Un peu plus d’un an après le début de la mission de Mars Express (d’une durée nominale de 2 ans ), une conférence scientifique de l’ESA vient de se tenir aux Pays-Bas pour faire le bilan des observations réalisées par les 7 instruments embarqués (rappelons que le radar Marsis a pris du retard et que son déploiement a été annoncé pour début mai par l’ESA, mais des tests complémentaires doivent encore être menés et de l’avis des scientifiques eux-mêmes, cela reste conditionnel).

 

(ESA)

La complémentarité des instruments de Mars Express permet de faire pour la première fois un bilan global de toutes les enveloppes (haute et basse atmosphère ; surface ; subsurface ) et de confirmer ou pas les dernières observations des sondes américaines MGS et Mars Odyssey.

Plutôt qu’une approche chronologique des découvertes biaisée par les « effets d’annonce » médiatiques de l’ESA , ou une approche instrument par instrument qui serait vite ennuyeuse, nous préférons mettre en lumière les résultats de Mars Express à travers quelques questions de base :

 

  • 1/Qu’a t on appris au sujet de l’atmosphère actuelle de Mars ?

Rappelons que l’atmosphère très ténue de Mars se compose ainsi :

95,3 % de CO2

2,7 % d’azote

1,6 % d’argon

0,13 % d’oxygène

mais de nombreuses réactions photochimiques mal connues ont lieu sous l’action du vent solaire, des UV et des rayons cosmiques qui aboutissent à la création et à la destruction de composés mineurs pendant le « cycle des espèces volatiles » (CO2, H2O).

 

Dernièrement le spectromètre SPICAM  (développé notamment par Jean Loup Bertaux du service d’Aéronomie du CNRS) a mesuré une lumière ultraviolette du côté nuit de Mars émise au niveau du pôle Sud.
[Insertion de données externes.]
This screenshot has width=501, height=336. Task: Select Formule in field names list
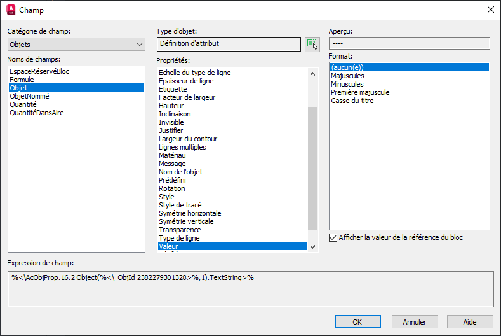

Le même phénomène avait été détecté sur Venus : la lumière provient de molécules d'oxyde d'azote (NO) : un atome d'azote (N) se combine avec un atome d'oxygène (O) pour former une molécule. Celle-ci est créée dans un état dit « excité » et se désexcite spontanément en émettant un rayonnement ultraviolet.  Les atomes O et N en cause proviennent de la décomposition du CO2 et du N2 par le rayonnement UV dans la haute atmosphère du côté jour de la planète.

 

Calotte polaire Sud l'été (image de MGS/MSSS/NASA)

 

Ceux-ci redescendent et se concentrent au pôle Sud où la calotte épaisse de glace carbonique (30 % de l’atmosphère condensée l’hiver) crée un appel d’air, sorte de « puits froid » où les atomes se recombinent en oxyde d’azote.

 

Ce type d'observation permet de mieux comprendre les mouvements de l'atmosphère martienne et d'en faire des modèles de circulation générale. Des modèles existent déjà pour la planète Mars (notamment un modèle de circulation générale de l'atmosphère de Mars qui fait actuellement référence, développé par le laboratoire de météorologie dynamique du CNRS sous la direction de François Forget), mais ils sont encore incertains en ce qui concerne la haute atmosphère (80 à 150 km), par manque quasi-total de mesures.

 

Vue d'artiste de Mars Express (ESA)

 

Or, c'est dans cette haute atmosphère que des manoeuvres orbitales d’aérofreinage sont prévues pour des missions futures, utilisant le freinage atmosphérique (délicat compte tenu de l’atmosphère très ténue), ce qui permettrait de limiter la quantité de carburant à emporter et de gagner en charge utile pour les instruments scientifiques.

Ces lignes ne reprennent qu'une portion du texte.